In any case if it is determined that a transaction has a miss and it is to be cached, then based on that tag, the ways have already been examined to determine if there was a hit. One of the ways will be chosen to hold this new cache line. How that is determined is based on design and in some cases programmable settings. Hopefully if there are any that are invalid then it would go to one of those. But round robin, randomizer, oldest first, etc are solutions you may see. And if there is dirty data in that space then it has to get written out first, making room for the new information. So, absolutely a single byte or single word read (since they have the same performance in a system like this) can require a cache flush of a cache line, then a read from the system and then the result is returned, more clock cycles than if the cache was not there. Nature of the beast. Caches are not perfect, with the right information and experience you can easily write code that makes the cache degrade the performance of the application.
Clean means if a cache line is valid and dirty then write it out to system memory and mark it as clean.

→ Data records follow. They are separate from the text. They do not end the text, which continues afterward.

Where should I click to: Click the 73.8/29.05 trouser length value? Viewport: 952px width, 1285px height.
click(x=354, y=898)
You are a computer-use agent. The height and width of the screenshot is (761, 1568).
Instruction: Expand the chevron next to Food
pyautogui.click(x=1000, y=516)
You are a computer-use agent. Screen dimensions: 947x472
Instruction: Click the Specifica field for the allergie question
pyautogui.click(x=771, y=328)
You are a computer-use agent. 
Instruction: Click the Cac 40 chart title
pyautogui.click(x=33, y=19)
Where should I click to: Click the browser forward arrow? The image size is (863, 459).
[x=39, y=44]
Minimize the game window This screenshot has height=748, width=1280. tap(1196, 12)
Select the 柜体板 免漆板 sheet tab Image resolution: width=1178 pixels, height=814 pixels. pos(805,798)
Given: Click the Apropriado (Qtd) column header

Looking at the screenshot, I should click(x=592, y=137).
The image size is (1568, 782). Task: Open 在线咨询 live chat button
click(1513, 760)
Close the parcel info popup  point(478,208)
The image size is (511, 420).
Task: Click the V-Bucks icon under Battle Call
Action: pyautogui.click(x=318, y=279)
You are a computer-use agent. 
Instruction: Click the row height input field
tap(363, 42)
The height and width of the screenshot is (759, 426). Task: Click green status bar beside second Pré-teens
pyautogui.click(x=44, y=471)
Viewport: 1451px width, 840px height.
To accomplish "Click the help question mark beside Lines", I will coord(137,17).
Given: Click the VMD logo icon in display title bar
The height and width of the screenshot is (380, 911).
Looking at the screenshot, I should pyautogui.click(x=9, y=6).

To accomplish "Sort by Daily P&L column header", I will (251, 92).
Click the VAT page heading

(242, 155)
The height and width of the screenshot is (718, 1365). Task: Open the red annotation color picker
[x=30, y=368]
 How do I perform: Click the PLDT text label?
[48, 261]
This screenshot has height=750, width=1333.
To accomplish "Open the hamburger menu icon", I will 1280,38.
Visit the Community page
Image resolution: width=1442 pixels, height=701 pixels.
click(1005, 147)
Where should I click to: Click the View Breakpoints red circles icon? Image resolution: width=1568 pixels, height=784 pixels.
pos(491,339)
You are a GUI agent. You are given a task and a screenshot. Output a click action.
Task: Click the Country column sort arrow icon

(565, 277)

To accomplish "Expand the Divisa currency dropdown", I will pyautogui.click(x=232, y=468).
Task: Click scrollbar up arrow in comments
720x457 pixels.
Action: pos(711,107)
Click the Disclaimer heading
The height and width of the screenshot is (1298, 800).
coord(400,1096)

Invalidate means if the cache line is valid then mark it as valid. If it was valid and dirty that information is lost.
In your case you do not want to deal with cache at all for these transactions, the cache in question is in the arm core so nobody but the arm core has access to that cache, nobody else is behind the cache, they are all on the system end.
Taking a quick look at the ARM ARM for armv7-m they do use address space to determine write through and cached or not. One then needs to look at the cortex-m7 TRM for further information and then, particularly in this case, since it is a chip thing not an arm thing anyway, the whole system. The arm processor is just some bit of ip that st bought to glue into a chip with a bunch of other ip and ip of their own that is glued together. Like the engine in the car, the engine manufacturer cant answer questions about the rear differential nor the transmission, that is the car company not the engine company.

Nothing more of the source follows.